How to model slowly changing dimensions in Denodo

Applies to: Denodo 8.0 , Denodo 7.0
Last modified on: 18 Jun 2020
Tags: Combination Optimization

Download document

You can translate the document:

Introduction

Slowly changing dimensions (SCD) are data warehouse dimensions that store and manage both current and historical data over time. Examples of such dimensions could be: customer, geography, employee. The dimension tables are structured so that they retain a history of changes to their data. This record of data changes provides a basis for analysis. Data captured by Slowly Changing Dimensions (SCDs) change slowly but unpredictably, rather than according to a regular schedule.

The three most common types of slowly changing dimensions are defined as follows:

  • Type 1: No history of data changes. An update on the dimension table overwrites the specified columns without retaining a history of the changes.

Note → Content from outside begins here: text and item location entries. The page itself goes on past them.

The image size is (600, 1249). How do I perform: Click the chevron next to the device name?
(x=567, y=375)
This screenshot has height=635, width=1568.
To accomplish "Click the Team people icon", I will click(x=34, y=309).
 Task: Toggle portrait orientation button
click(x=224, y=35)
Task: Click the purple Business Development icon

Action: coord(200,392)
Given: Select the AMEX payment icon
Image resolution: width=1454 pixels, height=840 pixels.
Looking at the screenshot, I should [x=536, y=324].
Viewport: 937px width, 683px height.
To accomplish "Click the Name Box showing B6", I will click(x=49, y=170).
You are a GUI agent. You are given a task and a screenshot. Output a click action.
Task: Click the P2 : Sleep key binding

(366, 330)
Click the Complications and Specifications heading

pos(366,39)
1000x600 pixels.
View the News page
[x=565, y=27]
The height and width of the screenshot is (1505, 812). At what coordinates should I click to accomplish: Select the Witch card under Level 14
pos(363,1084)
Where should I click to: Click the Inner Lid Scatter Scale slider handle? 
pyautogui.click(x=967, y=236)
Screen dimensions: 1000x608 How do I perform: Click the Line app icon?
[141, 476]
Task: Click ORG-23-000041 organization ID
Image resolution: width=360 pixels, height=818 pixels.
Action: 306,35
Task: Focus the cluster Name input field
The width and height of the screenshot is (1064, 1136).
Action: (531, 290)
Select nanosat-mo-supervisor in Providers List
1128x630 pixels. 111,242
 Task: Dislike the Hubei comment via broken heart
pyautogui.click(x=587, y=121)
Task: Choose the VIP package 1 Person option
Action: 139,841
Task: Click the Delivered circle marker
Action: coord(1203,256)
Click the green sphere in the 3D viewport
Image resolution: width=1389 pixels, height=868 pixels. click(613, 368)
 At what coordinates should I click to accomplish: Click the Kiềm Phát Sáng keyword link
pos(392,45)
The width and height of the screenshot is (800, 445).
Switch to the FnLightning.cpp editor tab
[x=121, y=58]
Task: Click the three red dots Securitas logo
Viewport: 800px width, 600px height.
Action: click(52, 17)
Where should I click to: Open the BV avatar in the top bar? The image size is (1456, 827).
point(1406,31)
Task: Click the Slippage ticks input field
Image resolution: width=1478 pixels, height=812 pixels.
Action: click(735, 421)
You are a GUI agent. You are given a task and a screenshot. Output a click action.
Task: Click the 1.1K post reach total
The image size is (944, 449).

  • Type 2: Full history of data changes. Tracks historical data by creating multiple records in the dimensional tables with separate keys. With Type 2, we have unlimited history preservation as a new record is inserted each time a change is made. There are different ways to implement Type 2 SCD, for example using a column to indicate the most updated row:

or using effective date columns:

  • Type 3: Limited history of data changes. Maintains a limited history of changes using multiple columns for selected variables. For example, a Type 3 dimension table containing customer information has columns named New Postal Code, Old Postal Code, and Oldest Postal Code. Data is moved from column to column during the loading process. Type 3 SCD has less analytical value than Type 2 SCD.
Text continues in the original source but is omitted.